Ethiopia is one of six countries the U.N. has singled out for having people at risk of starvation. Millions in the country’s south and east are grappling with alarming levels of hunger and malnutrition due to one of the worst droughts in decades. Communities in conflict-affected areas in the country’s north rely on humanitarian assistance. But it is in the Tigray region, specifically, where a severe starvation crisis has persisted for over a year and could be reversed through government actions.

Since the outbreak of war in Tigray in November 2020, Ethiopian forces and their allies have frequently violated the laws of war. They pillaged and targeted homes and civilian infrastructure—crimes the Tigrayan forces would later replicate in other regions—while shutting off basic services and severely obstructing aid to civilians caught up in the fighting. Then the authorities imposed an effective siege on the entire region, keeping out virtually all humanitarian assistance for civilians in violation of Ethiopian domestic law, international human rights, and humanitarian law.
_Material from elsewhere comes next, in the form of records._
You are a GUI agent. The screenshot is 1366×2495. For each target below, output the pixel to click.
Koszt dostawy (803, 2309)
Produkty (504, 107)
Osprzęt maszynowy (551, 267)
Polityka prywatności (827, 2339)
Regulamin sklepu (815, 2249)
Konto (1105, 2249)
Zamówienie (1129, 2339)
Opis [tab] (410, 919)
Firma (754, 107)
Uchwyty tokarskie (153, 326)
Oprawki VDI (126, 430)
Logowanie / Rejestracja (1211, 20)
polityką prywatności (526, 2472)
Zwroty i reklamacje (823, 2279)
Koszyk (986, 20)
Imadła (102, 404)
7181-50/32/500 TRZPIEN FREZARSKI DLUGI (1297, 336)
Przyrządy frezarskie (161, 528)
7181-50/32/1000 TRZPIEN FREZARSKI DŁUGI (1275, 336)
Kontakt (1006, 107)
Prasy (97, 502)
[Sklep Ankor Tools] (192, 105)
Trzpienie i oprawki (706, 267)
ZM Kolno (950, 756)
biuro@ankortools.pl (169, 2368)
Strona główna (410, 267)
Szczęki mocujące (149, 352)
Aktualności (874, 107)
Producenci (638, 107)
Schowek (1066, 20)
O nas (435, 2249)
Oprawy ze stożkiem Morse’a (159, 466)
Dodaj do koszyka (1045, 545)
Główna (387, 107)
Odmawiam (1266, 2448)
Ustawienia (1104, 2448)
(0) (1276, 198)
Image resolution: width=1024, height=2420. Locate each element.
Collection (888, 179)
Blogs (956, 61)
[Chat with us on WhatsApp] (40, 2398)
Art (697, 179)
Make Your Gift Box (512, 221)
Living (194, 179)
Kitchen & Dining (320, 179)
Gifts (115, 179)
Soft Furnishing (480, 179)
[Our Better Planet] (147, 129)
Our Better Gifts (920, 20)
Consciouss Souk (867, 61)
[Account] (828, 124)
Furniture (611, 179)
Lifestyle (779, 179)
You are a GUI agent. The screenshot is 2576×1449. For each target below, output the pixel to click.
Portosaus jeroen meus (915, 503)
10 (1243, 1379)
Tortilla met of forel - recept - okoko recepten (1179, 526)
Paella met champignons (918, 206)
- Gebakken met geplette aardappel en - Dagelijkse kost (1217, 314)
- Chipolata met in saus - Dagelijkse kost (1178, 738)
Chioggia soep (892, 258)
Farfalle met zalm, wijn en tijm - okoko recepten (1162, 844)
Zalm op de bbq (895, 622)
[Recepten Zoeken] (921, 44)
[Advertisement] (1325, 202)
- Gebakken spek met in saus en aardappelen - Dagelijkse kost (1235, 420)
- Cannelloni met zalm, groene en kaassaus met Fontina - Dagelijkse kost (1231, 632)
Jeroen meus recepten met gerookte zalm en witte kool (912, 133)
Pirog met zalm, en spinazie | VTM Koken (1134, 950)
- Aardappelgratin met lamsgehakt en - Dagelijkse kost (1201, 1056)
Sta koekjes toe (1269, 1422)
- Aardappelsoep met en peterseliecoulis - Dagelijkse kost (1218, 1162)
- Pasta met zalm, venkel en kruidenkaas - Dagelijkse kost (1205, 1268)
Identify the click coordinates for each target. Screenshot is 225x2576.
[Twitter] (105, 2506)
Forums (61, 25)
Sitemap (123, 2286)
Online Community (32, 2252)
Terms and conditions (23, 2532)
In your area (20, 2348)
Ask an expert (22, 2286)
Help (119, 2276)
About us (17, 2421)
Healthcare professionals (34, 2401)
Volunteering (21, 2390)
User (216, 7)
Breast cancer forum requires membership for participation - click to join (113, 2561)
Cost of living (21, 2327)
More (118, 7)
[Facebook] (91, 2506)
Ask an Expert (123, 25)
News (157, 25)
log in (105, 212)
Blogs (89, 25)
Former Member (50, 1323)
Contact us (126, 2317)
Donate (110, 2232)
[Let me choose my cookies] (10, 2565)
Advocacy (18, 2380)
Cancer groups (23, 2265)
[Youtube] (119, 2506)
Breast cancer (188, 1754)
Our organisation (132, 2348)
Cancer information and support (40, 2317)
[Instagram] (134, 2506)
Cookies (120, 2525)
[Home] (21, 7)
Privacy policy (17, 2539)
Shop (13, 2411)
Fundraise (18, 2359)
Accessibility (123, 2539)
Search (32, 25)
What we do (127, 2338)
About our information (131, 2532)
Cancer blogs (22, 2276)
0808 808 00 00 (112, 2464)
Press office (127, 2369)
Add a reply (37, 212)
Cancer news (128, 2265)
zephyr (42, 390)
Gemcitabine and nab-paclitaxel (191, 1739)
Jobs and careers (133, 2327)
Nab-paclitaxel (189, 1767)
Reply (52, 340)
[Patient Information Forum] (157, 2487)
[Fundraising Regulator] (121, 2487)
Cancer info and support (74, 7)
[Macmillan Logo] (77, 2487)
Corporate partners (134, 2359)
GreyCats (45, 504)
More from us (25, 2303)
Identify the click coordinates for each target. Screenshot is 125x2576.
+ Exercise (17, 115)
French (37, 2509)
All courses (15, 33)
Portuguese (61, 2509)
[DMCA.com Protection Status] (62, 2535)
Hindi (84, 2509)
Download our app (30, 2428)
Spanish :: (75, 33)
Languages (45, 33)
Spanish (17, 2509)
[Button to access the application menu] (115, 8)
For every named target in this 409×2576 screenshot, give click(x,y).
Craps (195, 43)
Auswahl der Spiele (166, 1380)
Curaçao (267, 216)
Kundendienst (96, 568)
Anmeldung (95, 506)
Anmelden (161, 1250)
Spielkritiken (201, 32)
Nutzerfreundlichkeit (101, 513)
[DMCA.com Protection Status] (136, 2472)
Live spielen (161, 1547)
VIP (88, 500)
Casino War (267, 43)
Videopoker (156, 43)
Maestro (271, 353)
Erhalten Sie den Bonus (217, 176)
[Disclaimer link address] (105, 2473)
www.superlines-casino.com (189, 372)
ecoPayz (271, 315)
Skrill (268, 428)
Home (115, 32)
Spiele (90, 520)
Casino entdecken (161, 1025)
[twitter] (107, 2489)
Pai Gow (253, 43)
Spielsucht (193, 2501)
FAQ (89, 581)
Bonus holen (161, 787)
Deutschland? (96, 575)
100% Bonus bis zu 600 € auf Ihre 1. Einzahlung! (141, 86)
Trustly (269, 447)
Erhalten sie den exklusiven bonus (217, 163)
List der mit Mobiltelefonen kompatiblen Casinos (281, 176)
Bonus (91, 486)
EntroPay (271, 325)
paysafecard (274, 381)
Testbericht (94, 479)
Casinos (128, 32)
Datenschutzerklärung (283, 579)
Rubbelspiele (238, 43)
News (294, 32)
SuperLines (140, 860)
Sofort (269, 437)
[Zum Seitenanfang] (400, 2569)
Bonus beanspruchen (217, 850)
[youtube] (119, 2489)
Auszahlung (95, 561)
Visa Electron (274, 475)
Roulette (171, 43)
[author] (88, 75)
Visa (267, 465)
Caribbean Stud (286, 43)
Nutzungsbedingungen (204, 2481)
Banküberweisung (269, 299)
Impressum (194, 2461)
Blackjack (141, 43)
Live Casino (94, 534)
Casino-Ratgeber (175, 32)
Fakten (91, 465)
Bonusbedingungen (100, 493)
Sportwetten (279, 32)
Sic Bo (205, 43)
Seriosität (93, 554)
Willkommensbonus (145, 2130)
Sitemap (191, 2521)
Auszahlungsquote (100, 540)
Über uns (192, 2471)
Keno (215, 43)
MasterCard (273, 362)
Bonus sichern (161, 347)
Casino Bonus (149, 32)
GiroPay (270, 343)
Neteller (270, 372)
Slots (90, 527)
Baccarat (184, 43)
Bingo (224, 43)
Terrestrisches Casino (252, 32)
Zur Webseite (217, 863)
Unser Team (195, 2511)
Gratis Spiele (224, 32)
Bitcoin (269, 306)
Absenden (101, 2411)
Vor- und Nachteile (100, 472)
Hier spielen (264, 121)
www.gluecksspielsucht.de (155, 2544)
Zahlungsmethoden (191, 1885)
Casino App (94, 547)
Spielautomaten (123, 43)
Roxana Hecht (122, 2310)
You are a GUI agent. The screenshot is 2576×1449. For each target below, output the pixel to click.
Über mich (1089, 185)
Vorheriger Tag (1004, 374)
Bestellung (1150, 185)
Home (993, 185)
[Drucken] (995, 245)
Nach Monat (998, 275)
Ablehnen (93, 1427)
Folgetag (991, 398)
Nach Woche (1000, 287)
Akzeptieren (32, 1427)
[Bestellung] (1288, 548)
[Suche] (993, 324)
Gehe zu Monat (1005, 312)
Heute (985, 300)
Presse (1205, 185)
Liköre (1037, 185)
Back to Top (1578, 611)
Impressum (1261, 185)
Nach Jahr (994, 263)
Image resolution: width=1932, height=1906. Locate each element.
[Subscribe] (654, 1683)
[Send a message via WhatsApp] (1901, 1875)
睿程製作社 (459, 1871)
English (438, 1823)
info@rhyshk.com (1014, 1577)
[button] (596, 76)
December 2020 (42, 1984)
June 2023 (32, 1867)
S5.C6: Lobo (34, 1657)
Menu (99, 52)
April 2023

For the first eight months of the conflict, Ethiopian forces and their allies pillaged businesses, hospitals, banks, livestock, and harvests, leaving the region dependent on assistance. The impact of this destruction has been devastating. It has prevented people from getting health care, food, and other basic services, and stymied the recovery of a health system broken by the conflict. For months, federal and regional forces blocked off the roads, making it nearly impossible for private actors or humanitarian agencies to carry in medical supplies or food. Supplies decreased to alarming levels.


My organization, Human Rights Watch, spoke to doctors in February who had treated dozens of survivors of a deadly drone strike without access to intravenous fluids or protective gloves. A journalist who traveled to Tigray in late May and early June told us he saw “hunger everywhere.” In August, the U.N. warned that one out of three Tigrayan children under the age of 5 is acutely malnourished.